What is the Party’s role?

  • The Communist Party of China is unlike political parties in the West.
  • One has to be invited to become a member and each department in the university has a party secretary to whom the dean reports.
  • Yet students can ask for views on democracy and take the ubiquitous digital surveillance in their stride.
  • China has noted that each Western country has its own variant of political organisation and has settled for election at the grass-roots level.
  • Party schools conduct regular programmes on current concerns.

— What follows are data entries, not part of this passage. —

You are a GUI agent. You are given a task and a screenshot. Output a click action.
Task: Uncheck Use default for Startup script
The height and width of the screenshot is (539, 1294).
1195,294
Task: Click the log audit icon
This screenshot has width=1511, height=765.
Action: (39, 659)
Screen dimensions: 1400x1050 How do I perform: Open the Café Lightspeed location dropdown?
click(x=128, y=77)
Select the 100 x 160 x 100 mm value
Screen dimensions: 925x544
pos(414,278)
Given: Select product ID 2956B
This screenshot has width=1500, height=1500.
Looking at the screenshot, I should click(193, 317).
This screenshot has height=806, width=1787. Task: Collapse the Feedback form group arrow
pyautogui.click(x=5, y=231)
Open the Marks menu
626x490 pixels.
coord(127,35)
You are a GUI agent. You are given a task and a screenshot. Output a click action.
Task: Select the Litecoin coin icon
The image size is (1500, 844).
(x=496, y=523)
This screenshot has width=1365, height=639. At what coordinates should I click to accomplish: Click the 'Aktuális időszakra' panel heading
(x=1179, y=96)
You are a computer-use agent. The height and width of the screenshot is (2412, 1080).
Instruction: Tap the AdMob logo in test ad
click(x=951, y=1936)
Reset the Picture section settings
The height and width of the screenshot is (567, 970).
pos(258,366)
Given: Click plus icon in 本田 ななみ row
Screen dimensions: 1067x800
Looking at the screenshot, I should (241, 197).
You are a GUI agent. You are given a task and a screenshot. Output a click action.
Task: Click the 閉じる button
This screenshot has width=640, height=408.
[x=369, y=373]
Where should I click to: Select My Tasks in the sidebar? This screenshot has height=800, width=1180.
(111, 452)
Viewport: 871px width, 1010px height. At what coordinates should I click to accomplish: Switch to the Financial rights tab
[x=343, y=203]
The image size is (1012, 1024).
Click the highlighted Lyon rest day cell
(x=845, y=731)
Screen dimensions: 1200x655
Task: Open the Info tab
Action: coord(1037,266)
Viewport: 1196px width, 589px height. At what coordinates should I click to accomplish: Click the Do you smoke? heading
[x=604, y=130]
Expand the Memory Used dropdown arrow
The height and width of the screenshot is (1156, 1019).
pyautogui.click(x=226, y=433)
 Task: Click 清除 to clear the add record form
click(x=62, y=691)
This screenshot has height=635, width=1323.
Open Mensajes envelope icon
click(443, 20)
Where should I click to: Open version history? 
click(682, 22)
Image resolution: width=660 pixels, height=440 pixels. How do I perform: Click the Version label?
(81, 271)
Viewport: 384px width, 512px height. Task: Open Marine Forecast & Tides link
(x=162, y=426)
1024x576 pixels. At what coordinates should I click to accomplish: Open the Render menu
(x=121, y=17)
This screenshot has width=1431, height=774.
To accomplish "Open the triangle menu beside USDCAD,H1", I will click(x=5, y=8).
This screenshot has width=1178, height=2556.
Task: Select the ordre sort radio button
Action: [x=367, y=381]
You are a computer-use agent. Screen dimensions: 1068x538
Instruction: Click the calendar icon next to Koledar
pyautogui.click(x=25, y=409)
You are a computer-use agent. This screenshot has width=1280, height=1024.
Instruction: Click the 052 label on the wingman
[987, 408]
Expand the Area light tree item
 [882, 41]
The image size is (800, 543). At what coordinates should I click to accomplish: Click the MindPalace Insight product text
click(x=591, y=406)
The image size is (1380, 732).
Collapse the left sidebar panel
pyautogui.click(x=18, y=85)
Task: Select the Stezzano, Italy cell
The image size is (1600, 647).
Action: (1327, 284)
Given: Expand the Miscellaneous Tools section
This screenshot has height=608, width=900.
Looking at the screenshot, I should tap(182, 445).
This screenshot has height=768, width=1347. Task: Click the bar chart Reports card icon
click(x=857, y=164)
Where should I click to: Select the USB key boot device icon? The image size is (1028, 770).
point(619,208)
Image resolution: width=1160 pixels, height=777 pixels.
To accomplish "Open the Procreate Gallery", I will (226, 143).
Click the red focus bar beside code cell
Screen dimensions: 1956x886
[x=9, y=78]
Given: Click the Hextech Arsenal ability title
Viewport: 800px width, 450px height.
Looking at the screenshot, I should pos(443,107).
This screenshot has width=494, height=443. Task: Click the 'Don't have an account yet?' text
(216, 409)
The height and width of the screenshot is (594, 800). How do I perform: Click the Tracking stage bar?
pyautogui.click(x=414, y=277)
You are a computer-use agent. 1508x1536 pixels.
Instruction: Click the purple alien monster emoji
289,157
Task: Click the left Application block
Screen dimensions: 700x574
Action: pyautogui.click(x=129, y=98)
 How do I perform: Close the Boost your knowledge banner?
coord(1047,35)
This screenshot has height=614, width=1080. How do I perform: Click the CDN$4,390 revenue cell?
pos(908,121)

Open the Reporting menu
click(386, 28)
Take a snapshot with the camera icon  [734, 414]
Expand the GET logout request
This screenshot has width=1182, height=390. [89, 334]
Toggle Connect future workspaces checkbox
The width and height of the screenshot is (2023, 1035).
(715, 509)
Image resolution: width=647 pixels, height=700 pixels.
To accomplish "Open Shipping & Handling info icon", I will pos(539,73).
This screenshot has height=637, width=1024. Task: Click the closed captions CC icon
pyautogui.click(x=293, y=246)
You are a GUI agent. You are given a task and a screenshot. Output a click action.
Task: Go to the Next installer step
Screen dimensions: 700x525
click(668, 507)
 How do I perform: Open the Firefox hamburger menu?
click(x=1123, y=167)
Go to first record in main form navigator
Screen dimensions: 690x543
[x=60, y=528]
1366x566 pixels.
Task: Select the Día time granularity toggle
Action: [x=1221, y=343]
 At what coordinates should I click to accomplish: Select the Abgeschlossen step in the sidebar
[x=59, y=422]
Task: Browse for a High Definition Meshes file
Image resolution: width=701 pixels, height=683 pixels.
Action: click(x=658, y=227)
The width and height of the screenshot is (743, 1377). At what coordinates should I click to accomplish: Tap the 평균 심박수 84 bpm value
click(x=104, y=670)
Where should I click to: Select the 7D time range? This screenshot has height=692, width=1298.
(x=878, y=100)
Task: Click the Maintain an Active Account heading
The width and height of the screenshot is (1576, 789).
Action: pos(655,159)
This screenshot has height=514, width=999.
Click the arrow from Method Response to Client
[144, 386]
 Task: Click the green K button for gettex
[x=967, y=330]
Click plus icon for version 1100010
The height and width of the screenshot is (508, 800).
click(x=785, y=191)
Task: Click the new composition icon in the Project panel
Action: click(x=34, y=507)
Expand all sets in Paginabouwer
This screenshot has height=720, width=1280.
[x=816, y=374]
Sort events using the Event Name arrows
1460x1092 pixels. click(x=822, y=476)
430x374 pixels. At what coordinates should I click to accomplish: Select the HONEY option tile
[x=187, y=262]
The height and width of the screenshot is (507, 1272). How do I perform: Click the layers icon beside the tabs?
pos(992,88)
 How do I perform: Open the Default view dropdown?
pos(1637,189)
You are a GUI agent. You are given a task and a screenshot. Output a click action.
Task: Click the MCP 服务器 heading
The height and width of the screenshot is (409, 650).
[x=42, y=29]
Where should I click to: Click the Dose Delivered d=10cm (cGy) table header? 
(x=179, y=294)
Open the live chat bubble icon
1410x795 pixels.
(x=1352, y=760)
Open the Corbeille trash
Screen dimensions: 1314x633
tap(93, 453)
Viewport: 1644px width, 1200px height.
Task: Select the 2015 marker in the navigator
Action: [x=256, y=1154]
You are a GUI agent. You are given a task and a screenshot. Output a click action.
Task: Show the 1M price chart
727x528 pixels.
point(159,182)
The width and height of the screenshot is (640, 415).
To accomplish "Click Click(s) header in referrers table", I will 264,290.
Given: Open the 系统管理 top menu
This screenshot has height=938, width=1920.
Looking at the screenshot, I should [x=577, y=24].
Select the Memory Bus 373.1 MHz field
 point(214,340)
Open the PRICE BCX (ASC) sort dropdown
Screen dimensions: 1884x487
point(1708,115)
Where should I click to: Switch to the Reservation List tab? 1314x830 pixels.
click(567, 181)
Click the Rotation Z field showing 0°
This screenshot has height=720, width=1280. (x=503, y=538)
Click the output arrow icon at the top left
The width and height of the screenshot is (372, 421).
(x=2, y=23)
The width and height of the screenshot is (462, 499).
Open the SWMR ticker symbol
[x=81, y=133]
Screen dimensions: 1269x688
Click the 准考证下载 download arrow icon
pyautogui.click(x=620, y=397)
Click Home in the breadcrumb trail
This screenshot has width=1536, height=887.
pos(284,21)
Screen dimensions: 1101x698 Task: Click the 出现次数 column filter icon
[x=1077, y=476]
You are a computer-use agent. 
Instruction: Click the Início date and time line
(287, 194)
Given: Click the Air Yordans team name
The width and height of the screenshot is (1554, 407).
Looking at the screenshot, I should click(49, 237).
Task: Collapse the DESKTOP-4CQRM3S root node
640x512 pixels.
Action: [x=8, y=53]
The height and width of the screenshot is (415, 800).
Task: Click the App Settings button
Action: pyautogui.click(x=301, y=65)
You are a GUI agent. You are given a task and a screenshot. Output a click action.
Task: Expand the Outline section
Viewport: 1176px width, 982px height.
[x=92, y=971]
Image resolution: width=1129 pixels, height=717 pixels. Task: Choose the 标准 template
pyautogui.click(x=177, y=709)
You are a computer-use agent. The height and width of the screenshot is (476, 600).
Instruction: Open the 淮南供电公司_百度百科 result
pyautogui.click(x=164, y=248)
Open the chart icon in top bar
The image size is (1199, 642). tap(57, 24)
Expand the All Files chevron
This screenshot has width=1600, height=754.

How China chooses its leaders?

  • They candidly admit that ‘Tiananmen Square’ was inevitable, as the generals did not anticipate popular concerns and then sent in the tanks.
  • The next group of leaders were engineers and piloted the infrastructure push and now urban administrators are at the helm.
  • China is now less dependent on the world, and as it moves to a high-tech consumption-led economy it faces similar problems like the U. S.
  • Children of the urban middle class now want middle class employment.
  • Wuhan is setting up a new $30 billion high-tech research centre, as it sees the digital economy generating middle-class jobs.
  • This explains in part the Belt and Road Initiative (BRI) linking cities with other countries.
  • This ‘thought’ for getting out of the ‘middle income trap’ is now in the party and national constitution, akin to ‘liberalism’ in the West.
  • It recognises China cannot dominate the U.S. with its size, population and technological prowess.
  • With 2/3rd of global GDP to be in Asia, China’s foreign policy focus is really the Eurasian land mass, where it isn’t in direct clash with the U.S.

What is the Modi factor?

  • The new development in this scenario is not Donald Trump but the ‘Modi factor’.
  • China recognises that it will achieve its goals only if there is an ‘Asian Century’ and needs to work with the other civilisational power, India, now talking of its own model of global order.
  • The two orders can overlap in certain sectors and areas.
  • Further movement on maintaining the status quo at the border could be followed by a non-aggression pact.
  • Discussion could begin on the conceptual frame of the ‘Asian Century’ with the two poles in peaceful co-existence, as has been the case throughout civilisation.